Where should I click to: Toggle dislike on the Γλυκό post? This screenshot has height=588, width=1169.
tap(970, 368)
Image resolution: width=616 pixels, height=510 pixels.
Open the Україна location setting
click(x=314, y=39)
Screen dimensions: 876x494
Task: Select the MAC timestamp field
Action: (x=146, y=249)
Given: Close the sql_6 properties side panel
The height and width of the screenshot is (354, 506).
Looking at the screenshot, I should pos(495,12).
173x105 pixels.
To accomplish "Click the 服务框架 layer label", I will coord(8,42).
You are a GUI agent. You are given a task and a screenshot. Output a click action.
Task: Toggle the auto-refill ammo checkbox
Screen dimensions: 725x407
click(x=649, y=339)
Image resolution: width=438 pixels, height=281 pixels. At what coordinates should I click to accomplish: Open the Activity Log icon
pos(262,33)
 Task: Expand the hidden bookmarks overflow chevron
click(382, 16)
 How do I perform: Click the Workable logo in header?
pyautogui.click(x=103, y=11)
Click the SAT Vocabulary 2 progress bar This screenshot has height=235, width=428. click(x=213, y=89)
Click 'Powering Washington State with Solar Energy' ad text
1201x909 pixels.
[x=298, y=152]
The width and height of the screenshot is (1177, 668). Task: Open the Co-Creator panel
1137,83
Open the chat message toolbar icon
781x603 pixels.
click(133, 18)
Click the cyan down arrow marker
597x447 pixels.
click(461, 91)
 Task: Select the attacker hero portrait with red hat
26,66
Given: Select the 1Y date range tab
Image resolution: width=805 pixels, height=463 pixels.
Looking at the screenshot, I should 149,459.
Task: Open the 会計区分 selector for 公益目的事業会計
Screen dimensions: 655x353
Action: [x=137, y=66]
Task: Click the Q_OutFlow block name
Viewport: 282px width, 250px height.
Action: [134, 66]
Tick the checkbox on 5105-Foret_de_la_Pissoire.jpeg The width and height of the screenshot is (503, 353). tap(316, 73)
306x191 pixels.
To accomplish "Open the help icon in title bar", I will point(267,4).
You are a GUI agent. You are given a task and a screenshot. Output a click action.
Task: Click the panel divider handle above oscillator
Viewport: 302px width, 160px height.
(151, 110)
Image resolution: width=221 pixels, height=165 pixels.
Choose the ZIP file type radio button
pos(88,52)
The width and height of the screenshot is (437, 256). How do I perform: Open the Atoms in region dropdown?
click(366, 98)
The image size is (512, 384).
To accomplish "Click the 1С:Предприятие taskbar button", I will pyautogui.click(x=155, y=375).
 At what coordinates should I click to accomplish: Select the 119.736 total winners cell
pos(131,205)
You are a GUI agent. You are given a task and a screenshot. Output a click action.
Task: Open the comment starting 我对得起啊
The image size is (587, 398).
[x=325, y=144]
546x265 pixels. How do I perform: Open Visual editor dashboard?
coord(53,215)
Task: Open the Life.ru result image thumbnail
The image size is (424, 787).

Task goal:
What should appear is an exact copy of the lines from the one with "Task: Open the Life.ru result image thumbnail" through the end of the entries above, ends included, and no other text.

Answer to this task:
Task: Open the Life.ru result image thumbnail
The image size is (424, 787).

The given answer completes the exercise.